I am working on a research project in big data mining. I have written the code currently to organize the data I have into a dictionary. However, The amount of data is so huge that while forming the dictionary, my computer runs out of memory. I need to periodically write my dictionary to main memory and create multiple dictionaries this way. I then need to compare the resulting multiple dictionaries, update the keys and values accordingly and store the whole thing in one big dictionary on disk. Any idea how I can do this in python? I need an api that can quickly write a dict to disk and then compare 2 dicts and update keys. I can actually write the code to compare 2 dicts, that’s not a problem but I need to do it without running out of memory..
My dict looks like this:
“orange” : [“It is a fruit”,”It is very tasty”,…]

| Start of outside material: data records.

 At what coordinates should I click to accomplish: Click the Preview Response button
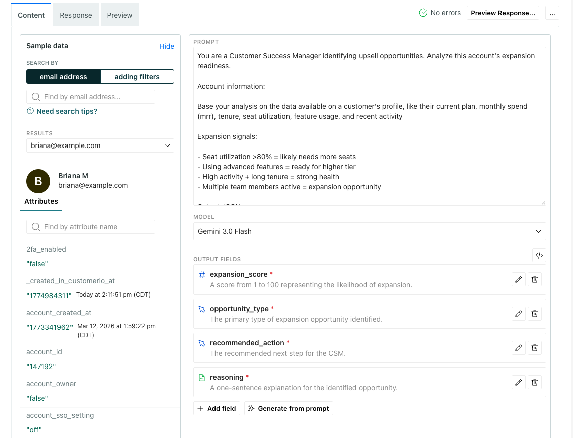click(503, 13)
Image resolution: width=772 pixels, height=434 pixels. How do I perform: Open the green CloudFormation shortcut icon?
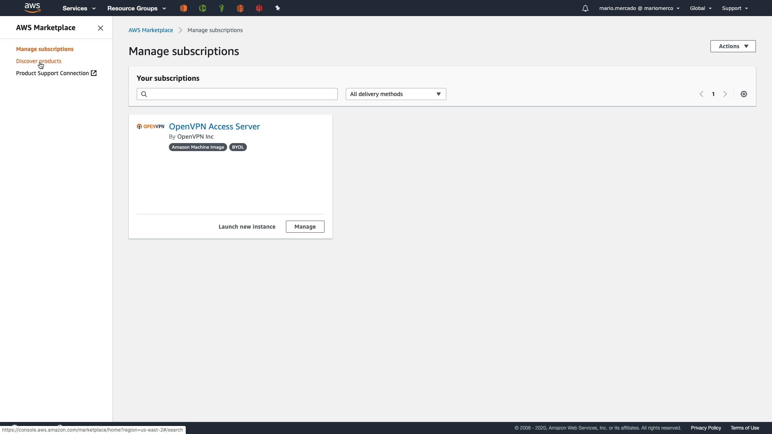coord(202,8)
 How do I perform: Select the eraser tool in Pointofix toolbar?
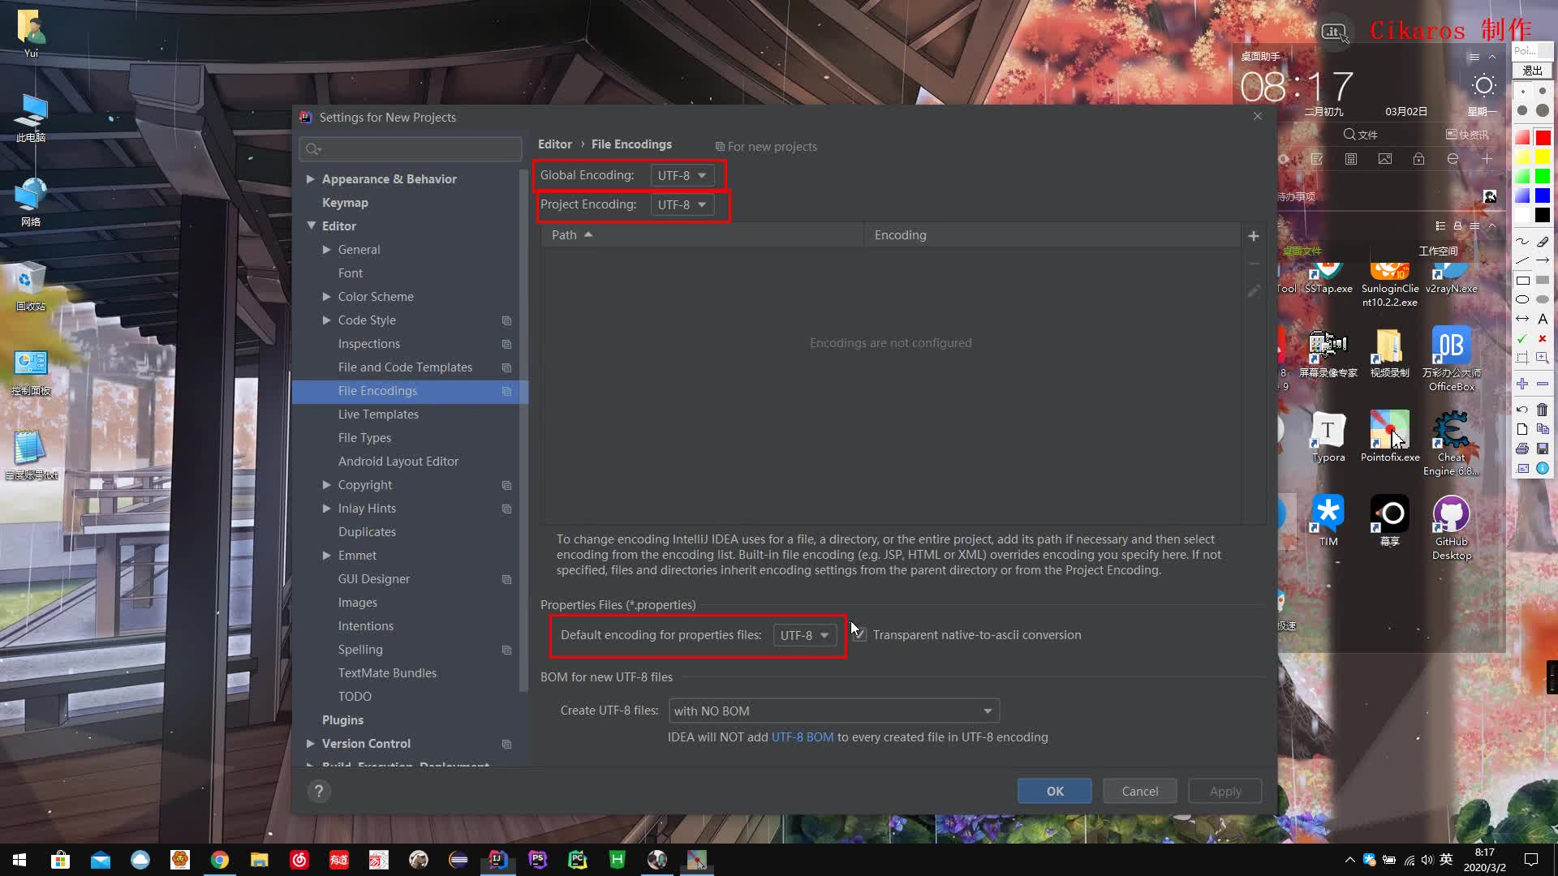coord(1543,241)
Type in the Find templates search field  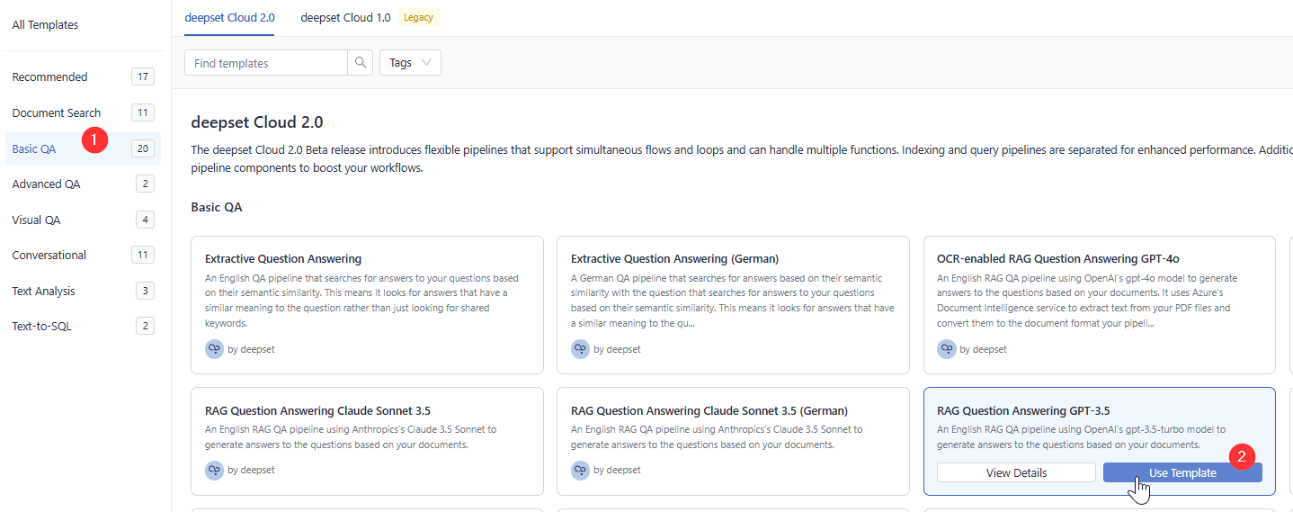[266, 63]
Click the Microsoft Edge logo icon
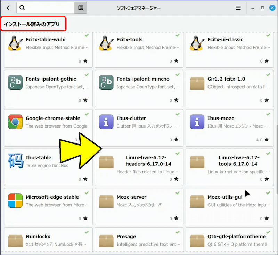278x255 pixels. pyautogui.click(x=15, y=201)
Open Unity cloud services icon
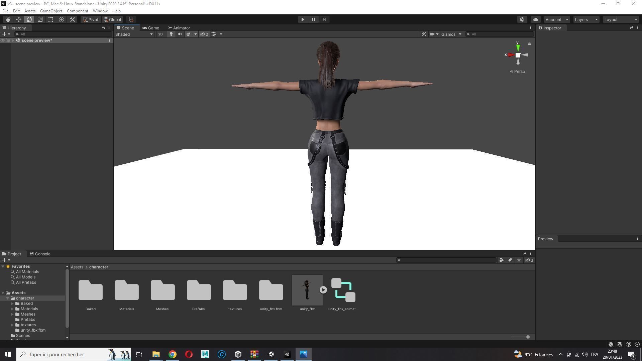 click(x=536, y=19)
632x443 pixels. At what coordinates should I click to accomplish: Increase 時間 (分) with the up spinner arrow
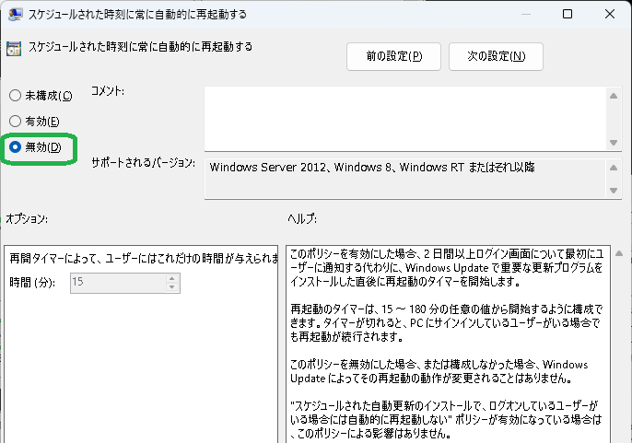click(x=171, y=278)
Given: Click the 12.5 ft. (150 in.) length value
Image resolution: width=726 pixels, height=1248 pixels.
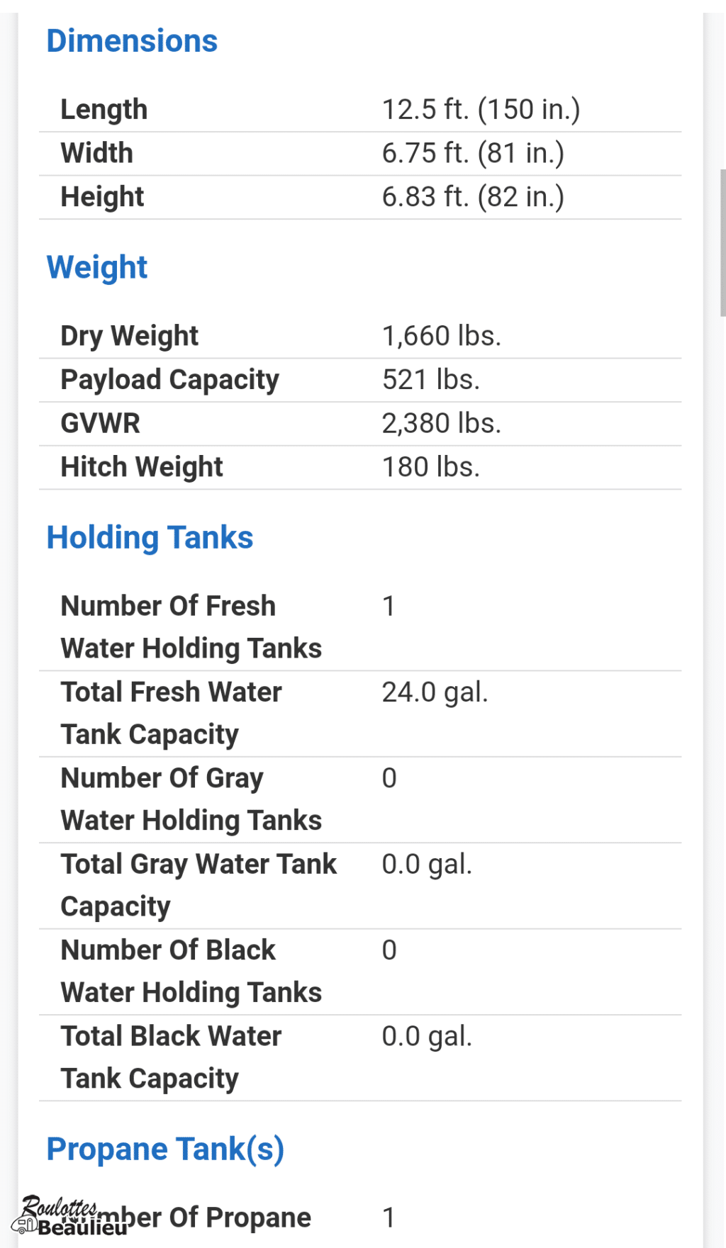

Agree with Hoffman: go for a relational database. Data-processing is a bit of an unusual task for a relational engine, but believe, it is a good compromise between easy of use/deployment and speed for large datasets.
I customarily use sqlite3, that comes just with Python, although more often I use it through apsw. The advantage of a relational engine like sqlite3 is that you can instruct it to do a lot of processing with your data through joins and updates, and it will take care of all the memory/disk swapping of data required, in quite a sensible manner. You can also use in-memory databases to hold small data which you need interacting with your big data, and have them linked through “ATTACH” statements. I have processed gigabytes this way.